Repeat word for word the part of the text about the Isle of Wight Festival starting at "The boss of" and ending at "PA news agency.".

Segment Start: TEXT PROVIDED

The boss of the Isle of Wight Festival has called on Boris Johnson to make use of an “army” of unemployed staff in the music industry to help with the national vaccine effort.
Like many in the arts, John Giddings and his staff will face a big financial hit if the popular annual music festival is unable to go ahead as intended in June.
“I am petrified they won’t roll [the vaccine] out in time for the festival to go ahead and I want to do everything physically possible to help,” Mr Giddings told the PA news agency.
“We have got trained and skilled people sitting at home doing nothing.
“We need to use them. We are at war with an invisible enemy and you have got to fight it.
“We have a whole army of people out there and they haven’t been employed for the last year. If we lose this summer they are going to be in serious in trouble financially.”
The line-up for this year’s festival, due to take place on June 17-20, includes major artists like Lewis Capaldi, Lionel Richie and Duran Duran.

Segment End: TEXT PROVIDED
Segment Start: EXCERPTED RECORDS

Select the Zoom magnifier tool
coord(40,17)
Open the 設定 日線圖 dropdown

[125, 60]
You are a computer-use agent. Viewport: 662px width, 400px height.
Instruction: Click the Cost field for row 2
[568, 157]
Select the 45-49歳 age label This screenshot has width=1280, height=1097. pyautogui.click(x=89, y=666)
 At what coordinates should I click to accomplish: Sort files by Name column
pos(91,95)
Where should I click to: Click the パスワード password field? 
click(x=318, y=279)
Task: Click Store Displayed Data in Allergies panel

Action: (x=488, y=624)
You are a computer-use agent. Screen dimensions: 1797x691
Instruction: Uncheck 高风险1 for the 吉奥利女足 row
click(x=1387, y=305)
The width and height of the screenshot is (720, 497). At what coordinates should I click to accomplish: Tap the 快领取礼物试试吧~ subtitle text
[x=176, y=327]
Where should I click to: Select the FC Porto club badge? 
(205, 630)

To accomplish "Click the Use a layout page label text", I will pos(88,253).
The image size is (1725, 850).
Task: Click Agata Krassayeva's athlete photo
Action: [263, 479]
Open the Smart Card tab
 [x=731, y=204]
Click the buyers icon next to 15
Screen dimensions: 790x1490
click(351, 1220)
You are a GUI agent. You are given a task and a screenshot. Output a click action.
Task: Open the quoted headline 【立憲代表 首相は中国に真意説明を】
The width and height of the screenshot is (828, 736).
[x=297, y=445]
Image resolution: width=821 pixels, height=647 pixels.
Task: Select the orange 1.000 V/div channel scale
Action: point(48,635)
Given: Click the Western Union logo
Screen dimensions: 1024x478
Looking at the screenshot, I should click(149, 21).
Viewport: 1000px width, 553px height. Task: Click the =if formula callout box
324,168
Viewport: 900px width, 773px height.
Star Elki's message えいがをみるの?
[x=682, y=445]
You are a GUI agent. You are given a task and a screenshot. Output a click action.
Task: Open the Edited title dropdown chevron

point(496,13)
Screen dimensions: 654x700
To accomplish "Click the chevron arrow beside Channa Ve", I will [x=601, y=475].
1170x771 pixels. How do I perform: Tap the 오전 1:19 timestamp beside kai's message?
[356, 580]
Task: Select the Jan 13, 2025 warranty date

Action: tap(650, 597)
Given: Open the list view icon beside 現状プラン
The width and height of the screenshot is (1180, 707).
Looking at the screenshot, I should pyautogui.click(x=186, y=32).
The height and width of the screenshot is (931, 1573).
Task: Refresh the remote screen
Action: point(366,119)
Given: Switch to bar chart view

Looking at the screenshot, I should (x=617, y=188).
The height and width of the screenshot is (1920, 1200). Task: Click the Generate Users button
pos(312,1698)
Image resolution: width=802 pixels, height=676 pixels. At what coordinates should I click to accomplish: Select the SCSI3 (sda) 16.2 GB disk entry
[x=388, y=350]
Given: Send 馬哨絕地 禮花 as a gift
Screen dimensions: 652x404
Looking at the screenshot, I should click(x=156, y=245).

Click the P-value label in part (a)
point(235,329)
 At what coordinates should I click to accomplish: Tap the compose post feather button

Segment End: EXCERPTED RECORDS

EXERCISE RESPONSE
The boss of the Isle of Wight Festival has called on Boris Johnson to make use of an “army” of unemployed staff in the music industry to help with the national vaccine effort.
Like many in the arts, John Giddings and his staff will face a big financial hit if the popular annual music festival is unable to go ahead as intended in June.
“I am petrified they won’t roll [the vaccine] out in time for the festival to go ahead and I want to do everything physically possible to help,” Mr Giddings told the PA news agency.